— Requirement —
Go through the entries and copy every line that has the string "purple" in it.

** Records supplied follows **

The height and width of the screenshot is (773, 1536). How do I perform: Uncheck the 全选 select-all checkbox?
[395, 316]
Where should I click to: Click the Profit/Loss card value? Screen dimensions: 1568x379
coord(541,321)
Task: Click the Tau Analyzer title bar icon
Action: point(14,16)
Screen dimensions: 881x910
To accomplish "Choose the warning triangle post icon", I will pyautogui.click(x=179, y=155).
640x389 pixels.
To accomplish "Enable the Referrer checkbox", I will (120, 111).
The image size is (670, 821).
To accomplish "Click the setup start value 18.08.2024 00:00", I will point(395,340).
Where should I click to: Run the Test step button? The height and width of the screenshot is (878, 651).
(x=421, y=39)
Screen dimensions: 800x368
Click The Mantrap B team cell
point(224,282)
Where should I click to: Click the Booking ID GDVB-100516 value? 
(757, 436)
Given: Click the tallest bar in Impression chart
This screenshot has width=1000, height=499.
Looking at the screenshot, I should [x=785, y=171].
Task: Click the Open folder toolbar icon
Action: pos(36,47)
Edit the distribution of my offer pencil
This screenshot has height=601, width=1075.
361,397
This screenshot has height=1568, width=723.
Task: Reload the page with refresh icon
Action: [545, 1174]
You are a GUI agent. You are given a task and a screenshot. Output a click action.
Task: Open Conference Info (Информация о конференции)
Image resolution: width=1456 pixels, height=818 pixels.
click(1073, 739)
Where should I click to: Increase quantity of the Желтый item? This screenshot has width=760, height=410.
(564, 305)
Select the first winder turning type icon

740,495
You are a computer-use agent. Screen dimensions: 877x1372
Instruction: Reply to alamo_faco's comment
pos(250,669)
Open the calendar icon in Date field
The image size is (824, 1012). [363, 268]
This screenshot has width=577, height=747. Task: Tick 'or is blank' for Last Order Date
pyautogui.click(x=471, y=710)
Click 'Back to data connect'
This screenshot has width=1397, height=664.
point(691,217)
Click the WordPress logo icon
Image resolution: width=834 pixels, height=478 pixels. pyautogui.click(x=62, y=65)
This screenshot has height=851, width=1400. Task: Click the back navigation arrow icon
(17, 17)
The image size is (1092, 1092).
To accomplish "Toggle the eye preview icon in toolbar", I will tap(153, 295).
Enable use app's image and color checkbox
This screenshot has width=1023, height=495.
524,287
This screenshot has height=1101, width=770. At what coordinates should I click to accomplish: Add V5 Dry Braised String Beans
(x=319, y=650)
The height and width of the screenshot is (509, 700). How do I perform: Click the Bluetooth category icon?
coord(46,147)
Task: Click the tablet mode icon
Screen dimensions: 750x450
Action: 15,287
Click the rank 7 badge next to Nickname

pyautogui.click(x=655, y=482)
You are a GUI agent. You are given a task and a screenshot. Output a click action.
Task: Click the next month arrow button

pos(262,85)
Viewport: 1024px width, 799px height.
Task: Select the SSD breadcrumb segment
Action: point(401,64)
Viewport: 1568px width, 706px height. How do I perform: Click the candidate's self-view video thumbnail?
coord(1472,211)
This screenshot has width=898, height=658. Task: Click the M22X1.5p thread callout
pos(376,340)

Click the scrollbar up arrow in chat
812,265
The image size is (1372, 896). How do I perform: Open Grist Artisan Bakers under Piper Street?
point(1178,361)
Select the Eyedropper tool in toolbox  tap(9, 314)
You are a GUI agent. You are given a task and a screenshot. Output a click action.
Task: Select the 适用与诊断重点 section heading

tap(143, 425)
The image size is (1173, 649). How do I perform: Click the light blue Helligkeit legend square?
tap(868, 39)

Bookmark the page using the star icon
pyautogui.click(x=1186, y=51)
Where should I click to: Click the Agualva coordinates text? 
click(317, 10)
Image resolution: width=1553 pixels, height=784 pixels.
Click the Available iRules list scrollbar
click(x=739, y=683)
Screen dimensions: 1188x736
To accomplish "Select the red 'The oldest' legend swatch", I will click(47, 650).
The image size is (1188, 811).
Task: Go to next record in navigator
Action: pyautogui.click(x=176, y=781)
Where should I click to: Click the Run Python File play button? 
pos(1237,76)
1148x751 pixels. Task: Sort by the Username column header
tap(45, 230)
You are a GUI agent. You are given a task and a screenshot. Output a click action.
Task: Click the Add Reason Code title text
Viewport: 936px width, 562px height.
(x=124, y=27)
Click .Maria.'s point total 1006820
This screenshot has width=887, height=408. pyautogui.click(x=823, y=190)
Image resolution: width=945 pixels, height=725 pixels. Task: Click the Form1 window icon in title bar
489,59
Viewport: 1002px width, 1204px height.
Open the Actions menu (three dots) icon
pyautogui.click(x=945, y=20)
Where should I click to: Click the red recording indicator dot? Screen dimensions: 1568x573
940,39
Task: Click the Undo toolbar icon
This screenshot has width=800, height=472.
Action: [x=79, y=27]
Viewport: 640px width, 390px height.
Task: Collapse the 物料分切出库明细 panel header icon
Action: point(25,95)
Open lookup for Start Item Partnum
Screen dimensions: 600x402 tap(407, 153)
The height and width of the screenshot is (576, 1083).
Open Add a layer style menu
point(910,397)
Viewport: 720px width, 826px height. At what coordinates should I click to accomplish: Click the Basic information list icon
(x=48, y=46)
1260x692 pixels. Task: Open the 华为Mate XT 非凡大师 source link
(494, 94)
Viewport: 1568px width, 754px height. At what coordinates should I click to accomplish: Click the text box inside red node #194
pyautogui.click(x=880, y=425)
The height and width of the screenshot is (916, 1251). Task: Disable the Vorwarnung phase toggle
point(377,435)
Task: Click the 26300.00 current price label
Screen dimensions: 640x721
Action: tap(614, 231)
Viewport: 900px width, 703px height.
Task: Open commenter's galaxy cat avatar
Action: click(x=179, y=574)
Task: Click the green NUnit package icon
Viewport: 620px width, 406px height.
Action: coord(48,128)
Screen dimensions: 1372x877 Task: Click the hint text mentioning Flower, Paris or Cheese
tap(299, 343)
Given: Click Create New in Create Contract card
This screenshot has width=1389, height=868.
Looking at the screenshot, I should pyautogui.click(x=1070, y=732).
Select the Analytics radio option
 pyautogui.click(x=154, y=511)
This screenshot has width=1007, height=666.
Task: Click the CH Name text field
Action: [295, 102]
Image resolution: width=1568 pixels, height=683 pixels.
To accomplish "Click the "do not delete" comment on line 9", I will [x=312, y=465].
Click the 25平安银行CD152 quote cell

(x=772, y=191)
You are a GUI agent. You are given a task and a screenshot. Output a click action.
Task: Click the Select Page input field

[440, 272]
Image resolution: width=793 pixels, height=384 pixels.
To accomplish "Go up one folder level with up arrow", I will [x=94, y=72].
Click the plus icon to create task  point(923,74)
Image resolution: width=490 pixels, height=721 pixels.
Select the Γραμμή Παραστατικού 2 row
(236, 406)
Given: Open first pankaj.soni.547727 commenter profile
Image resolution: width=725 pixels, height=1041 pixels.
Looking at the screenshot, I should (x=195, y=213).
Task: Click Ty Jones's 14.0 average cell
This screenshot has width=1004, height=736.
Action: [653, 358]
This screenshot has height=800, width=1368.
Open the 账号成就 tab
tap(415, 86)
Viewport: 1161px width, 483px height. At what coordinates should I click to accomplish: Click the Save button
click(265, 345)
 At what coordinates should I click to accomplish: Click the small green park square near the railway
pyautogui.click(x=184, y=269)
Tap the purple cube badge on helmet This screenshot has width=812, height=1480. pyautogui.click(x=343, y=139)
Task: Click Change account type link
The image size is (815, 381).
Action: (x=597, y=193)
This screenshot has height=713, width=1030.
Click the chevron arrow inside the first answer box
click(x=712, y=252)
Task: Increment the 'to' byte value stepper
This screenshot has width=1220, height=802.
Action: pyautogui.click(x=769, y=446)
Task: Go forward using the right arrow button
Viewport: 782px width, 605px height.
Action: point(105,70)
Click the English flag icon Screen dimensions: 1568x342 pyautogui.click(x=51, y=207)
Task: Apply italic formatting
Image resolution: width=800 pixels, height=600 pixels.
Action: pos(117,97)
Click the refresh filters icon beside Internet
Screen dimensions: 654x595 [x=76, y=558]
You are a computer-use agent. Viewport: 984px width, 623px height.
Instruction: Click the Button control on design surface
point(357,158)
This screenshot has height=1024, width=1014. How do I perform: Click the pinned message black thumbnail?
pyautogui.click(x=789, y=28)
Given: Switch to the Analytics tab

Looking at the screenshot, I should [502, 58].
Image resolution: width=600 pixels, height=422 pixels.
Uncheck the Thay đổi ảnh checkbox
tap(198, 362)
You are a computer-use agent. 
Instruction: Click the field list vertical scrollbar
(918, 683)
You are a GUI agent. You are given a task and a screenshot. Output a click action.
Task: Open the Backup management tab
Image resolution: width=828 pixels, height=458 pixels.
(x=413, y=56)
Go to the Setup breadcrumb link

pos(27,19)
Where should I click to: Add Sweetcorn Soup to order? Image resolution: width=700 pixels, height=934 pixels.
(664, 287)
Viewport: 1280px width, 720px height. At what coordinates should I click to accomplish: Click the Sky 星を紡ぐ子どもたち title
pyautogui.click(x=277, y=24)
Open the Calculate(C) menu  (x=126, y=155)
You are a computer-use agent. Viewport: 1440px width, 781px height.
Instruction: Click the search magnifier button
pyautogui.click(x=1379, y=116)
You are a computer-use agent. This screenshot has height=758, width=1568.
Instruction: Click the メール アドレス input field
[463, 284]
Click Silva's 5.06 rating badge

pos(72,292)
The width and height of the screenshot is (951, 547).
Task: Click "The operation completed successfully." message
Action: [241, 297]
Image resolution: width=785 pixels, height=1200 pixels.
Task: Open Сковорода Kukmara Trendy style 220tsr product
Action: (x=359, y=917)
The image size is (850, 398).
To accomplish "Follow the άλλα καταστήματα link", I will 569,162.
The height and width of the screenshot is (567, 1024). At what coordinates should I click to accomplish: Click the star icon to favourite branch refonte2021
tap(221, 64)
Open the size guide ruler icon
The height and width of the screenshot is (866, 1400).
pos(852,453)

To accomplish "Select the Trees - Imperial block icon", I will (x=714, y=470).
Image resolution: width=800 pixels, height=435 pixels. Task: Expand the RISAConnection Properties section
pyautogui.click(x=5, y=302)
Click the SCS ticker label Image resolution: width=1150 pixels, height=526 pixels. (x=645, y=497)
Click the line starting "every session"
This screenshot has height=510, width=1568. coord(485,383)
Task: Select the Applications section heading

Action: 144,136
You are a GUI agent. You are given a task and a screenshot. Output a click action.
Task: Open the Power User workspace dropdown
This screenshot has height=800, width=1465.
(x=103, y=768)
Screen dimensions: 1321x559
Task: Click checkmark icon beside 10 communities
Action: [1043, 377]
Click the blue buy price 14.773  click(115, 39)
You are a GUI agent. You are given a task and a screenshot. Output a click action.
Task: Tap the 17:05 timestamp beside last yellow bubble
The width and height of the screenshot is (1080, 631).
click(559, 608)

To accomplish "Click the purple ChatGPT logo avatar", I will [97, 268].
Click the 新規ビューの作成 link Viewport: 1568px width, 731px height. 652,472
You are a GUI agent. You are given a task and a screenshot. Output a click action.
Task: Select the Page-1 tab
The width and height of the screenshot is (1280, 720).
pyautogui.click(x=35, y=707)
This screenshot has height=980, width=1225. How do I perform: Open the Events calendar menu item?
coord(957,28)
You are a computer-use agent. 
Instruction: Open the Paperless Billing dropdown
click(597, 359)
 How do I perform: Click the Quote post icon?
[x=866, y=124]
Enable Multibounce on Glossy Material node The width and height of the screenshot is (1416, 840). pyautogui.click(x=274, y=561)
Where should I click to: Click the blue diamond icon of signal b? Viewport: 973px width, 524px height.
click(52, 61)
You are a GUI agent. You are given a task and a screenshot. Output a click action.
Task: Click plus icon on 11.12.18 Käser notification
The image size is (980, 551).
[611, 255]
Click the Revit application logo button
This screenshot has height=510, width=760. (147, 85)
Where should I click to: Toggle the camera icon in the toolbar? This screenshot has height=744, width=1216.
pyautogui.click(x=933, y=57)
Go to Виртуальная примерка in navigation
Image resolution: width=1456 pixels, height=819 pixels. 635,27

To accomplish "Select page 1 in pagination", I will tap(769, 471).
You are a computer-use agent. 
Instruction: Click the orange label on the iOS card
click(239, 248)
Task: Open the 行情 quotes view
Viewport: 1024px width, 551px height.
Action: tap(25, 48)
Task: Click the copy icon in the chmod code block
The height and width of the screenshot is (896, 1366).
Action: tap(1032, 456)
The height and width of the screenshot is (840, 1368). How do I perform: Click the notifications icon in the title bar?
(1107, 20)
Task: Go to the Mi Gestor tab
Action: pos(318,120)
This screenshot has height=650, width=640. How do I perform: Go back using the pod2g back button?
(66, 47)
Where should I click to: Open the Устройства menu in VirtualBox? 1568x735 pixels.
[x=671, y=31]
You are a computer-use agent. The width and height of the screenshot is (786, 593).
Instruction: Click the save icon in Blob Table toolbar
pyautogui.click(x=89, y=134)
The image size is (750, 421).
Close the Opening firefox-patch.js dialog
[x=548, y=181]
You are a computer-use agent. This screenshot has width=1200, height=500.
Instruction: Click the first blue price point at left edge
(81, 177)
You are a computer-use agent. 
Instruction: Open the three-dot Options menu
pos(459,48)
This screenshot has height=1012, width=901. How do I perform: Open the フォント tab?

** End of Records supplied **

— Result —
Tap the purple cube badge on helmet This screenshot has width=812, height=1480. pyautogui.click(x=343, y=139)
To accomplish "Click the purple ChatGPT logo avatar", I will [97, 268].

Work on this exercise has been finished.